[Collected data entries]
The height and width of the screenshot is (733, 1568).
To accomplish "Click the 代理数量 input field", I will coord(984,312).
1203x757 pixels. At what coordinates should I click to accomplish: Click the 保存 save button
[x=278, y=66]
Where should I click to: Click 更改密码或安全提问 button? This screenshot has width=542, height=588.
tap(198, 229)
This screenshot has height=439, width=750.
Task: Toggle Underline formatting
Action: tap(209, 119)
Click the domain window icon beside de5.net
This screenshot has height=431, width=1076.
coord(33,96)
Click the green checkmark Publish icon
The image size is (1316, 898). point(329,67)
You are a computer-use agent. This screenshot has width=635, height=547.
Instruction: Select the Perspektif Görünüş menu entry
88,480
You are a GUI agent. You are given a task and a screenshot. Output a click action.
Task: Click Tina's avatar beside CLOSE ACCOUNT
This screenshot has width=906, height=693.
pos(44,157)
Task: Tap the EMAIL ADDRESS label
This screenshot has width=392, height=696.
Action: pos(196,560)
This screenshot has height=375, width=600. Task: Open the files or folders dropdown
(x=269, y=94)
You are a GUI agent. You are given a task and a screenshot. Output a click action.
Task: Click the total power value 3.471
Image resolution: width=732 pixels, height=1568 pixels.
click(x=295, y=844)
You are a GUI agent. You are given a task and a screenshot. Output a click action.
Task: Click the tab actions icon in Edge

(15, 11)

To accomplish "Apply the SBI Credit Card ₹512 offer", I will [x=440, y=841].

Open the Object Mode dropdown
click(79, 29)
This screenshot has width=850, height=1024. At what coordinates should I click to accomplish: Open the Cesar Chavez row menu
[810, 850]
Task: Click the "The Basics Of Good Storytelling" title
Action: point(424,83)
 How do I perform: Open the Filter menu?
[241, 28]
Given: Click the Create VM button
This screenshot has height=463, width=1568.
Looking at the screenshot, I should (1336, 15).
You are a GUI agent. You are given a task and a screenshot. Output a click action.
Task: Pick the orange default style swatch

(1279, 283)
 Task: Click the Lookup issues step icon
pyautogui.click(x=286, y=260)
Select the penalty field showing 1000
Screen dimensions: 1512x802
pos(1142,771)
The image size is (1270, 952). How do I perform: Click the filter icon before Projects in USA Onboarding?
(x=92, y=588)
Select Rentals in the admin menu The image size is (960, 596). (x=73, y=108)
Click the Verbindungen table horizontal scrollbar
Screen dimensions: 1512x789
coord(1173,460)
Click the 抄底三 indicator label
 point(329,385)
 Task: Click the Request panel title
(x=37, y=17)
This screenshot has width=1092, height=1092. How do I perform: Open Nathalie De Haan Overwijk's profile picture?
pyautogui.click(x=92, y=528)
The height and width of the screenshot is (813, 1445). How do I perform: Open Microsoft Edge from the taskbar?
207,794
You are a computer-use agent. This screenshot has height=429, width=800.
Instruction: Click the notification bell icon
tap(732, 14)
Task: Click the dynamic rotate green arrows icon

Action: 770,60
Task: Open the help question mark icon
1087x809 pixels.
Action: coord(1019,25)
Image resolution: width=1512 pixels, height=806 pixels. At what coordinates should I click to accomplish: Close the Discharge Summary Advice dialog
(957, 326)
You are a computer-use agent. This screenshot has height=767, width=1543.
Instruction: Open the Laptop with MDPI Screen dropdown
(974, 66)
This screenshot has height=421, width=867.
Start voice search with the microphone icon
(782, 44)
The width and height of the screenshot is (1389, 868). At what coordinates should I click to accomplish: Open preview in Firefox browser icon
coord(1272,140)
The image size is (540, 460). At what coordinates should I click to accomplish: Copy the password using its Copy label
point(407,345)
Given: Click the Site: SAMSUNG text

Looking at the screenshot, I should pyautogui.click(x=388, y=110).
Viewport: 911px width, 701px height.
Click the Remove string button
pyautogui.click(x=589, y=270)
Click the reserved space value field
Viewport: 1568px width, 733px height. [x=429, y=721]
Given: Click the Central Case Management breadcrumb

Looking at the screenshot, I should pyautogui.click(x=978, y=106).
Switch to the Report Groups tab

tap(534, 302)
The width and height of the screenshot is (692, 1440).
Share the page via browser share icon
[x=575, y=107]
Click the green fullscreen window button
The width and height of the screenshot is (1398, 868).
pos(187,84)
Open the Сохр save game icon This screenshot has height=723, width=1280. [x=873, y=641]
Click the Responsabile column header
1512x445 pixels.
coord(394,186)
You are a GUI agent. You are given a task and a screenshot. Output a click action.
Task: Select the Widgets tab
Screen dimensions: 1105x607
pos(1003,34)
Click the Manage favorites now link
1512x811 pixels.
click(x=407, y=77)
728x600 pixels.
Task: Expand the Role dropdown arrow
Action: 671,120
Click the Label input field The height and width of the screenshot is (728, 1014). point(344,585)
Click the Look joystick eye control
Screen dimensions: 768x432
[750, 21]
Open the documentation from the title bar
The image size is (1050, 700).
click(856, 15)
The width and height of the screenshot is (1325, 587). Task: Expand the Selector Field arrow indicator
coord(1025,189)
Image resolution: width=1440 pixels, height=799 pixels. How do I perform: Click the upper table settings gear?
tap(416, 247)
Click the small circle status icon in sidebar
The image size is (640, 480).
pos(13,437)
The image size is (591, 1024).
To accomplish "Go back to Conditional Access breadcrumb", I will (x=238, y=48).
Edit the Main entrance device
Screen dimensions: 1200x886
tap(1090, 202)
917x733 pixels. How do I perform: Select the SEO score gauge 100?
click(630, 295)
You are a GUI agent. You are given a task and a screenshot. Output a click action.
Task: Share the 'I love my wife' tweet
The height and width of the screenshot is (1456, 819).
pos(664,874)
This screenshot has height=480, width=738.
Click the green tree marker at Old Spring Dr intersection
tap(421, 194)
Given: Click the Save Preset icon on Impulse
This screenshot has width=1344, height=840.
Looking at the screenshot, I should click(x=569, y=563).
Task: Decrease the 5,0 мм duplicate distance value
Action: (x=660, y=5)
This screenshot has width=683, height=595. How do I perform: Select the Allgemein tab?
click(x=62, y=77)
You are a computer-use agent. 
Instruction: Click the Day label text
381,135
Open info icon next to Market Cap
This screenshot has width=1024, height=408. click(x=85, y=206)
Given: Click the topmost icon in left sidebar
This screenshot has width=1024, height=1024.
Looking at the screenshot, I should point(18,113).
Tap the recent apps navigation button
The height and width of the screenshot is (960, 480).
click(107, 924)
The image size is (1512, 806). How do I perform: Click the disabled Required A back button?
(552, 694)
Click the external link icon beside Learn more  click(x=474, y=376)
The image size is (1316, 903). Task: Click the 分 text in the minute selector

Exercise details: Which lines above hold the word "computer"? Copy each of them.

Written answer:
You are a computer-use agent. This screenshot has width=635, height=547.
You are a computer-use agent. This screenshot has height=429, width=800.
You are a computer-use agent. This screenshot has height=767, width=1543.
You are a computer-use agent. 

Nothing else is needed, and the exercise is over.